ACTION ITEM:
Starting at the line with "Screen dimensions: 1024x446" and going on through the line with "Open the Updates section", reproduce each line in the records below exactly and nothing more.

DATA FOR PROCESSING Start Marker

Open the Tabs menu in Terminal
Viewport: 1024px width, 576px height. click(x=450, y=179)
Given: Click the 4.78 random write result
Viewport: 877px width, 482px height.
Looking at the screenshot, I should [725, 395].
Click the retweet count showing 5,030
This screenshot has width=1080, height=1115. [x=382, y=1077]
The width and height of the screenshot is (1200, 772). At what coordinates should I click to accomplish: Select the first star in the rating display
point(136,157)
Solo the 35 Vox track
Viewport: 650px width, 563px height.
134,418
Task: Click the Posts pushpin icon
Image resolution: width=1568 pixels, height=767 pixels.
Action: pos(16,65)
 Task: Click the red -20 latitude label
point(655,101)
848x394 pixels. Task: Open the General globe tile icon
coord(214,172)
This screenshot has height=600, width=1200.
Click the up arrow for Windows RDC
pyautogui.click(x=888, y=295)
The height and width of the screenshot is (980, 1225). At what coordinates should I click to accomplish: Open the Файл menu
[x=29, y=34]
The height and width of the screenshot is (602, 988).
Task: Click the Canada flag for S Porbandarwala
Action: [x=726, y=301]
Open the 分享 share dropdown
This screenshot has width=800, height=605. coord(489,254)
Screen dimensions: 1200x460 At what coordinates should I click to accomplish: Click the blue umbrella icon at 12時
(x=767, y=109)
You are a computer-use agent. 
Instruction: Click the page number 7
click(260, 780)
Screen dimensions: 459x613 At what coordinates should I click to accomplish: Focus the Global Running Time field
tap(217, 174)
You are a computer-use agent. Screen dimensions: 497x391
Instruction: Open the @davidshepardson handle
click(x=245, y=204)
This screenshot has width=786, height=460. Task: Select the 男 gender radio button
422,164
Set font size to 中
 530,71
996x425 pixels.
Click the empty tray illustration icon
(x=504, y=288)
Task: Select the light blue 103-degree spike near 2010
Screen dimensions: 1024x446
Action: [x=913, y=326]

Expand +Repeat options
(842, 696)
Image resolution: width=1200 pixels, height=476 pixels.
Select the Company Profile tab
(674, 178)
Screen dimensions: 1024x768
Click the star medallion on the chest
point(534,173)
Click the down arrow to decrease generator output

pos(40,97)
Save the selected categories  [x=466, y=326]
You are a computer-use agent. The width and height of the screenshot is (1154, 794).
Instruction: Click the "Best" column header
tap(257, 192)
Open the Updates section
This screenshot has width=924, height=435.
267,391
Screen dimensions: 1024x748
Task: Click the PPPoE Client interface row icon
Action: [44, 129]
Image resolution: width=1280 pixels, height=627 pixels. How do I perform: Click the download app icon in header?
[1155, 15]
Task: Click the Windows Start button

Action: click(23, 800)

DATA FOR PROCESSING End Marker

TASK SOLUTION:
Screen dimensions: 1024x446
Action: [x=913, y=326]

Expand +Repeat options
(842, 696)
Image resolution: width=1200 pixels, height=476 pixels.
Select the Company Profile tab
(674, 178)
Screen dimensions: 1024x768
Click the star medallion on the chest
point(534,173)
Click the down arrow to decrease generator output

pos(40,97)
Save the selected categories  [x=466, y=326]
You are a computer-use agent. The width and height of the screenshot is (1154, 794).
Instruction: Click the "Best" column header
tap(257, 192)
Open the Updates section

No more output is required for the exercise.